Sift through the material below and return the lines with "Switch".

[Start of section]

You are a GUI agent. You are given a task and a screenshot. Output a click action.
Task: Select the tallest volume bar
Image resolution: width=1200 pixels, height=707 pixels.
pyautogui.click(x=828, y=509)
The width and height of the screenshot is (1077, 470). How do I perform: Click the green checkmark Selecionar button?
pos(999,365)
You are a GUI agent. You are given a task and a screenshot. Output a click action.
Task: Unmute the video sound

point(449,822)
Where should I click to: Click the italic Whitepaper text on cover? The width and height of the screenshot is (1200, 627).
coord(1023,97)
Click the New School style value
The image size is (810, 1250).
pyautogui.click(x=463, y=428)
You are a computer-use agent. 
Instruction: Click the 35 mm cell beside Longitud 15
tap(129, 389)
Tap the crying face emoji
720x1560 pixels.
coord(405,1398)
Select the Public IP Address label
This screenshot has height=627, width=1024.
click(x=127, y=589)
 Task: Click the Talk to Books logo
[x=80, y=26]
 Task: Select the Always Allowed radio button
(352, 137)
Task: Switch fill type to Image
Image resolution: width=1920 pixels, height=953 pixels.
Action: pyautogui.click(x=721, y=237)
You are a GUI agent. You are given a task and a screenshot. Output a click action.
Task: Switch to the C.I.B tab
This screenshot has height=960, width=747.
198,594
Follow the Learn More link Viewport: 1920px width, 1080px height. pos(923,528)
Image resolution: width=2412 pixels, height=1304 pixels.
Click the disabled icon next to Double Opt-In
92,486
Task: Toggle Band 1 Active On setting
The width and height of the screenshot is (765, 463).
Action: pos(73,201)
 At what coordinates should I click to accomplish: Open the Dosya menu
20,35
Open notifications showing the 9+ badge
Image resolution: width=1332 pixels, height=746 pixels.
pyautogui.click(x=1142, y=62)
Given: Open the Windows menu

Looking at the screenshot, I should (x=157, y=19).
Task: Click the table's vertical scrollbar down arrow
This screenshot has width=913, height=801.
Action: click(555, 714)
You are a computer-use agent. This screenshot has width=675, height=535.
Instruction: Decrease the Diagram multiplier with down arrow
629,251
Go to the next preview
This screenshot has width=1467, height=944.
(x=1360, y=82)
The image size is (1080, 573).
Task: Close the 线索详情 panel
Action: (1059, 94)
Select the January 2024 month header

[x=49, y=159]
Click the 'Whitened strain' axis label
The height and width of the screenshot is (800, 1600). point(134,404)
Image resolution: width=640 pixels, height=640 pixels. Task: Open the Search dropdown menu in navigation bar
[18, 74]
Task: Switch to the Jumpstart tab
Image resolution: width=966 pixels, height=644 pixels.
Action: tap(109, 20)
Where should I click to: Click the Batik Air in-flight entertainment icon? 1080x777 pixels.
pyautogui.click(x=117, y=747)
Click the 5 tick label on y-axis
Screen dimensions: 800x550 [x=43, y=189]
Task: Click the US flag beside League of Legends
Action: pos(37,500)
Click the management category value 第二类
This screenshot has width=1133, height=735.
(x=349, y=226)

[End of section]

◆ SOLUTION FOR THIS TASK
Task: Switch fill type to Image
Task: Switch to the C.I.B tab
Task: Switch to the Jumpstart tab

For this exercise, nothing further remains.